After two years with Team Penske, Lee worked briefly for a motorcycle start-up company before taking a job with Pratt and Miller, where he spent six months working as a vehicle dynamics engineer assigned to Dale Earnhardt Jr.’s team. When the season ended, Lee moved on to the NASCAR circuit as an on-the-road race engineer with Robert Yates Racing. The NASCAR season, which runs February through November, “is very long and there is a race pretty much every week,” Lee says. “It was a lot of work and a lot of travel, but it was a once-in-a-lifetime opportunity to be the first Asian race engineer in NASCAR. One of my favorite memories was being on pole in my first race, the Daytona 500.”

His next stop: Newman/Haas/Lanigan Racing (NHLR) as part of the McDonalds-sponsored team, driven by Justin Wilson, a veteran of Formula One racing, and Graham Rahal, son of Bobby Rahal, the 1986 Indianapolis 500 champion.

Soon after Lee joined NHLR, the team was thrown into a whirlwind of activity when ChampCar, the series in which it had competed, merged with IndyCar, ending a 12-year split in open-wheel racing. “It was tough,” Lee says of the merger’s aftermath. “We had only six weeks to get ready for the first race with new cars on new race tracks.” Their concentrated efforts paid off, with the team winning both the second and penultimate race of the 2008 season.
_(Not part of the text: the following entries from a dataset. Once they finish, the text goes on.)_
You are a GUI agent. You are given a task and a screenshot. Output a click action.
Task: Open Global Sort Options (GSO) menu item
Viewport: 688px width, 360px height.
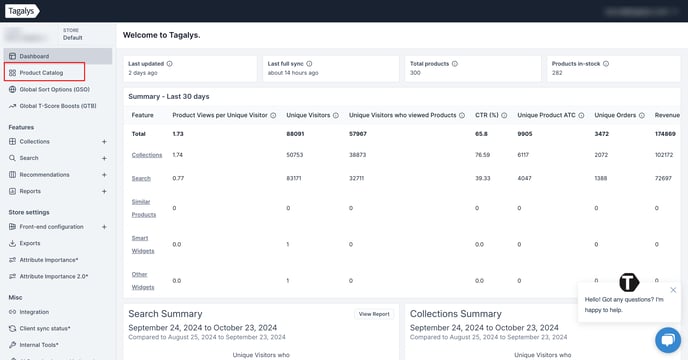click(x=54, y=89)
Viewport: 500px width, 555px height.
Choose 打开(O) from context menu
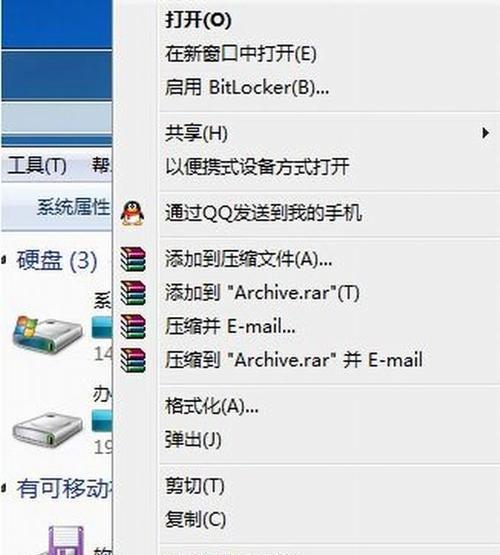point(199,20)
The dust barely had time to settle on those victories before Lee left Newman/Haas/ Lanigan—and car racing—to be a test director at the National Full-Scale Aerodynamics Complex at NASA’s Ames Research Center in Mountain View, California. “I decided it was time to grow up, settle down, and get a real job,” he jokes. Lee still enjoys getting behind the wheel of his black 2005 Porsche Boxter S, though he swears he never speeds. “I’m a responsible guy!”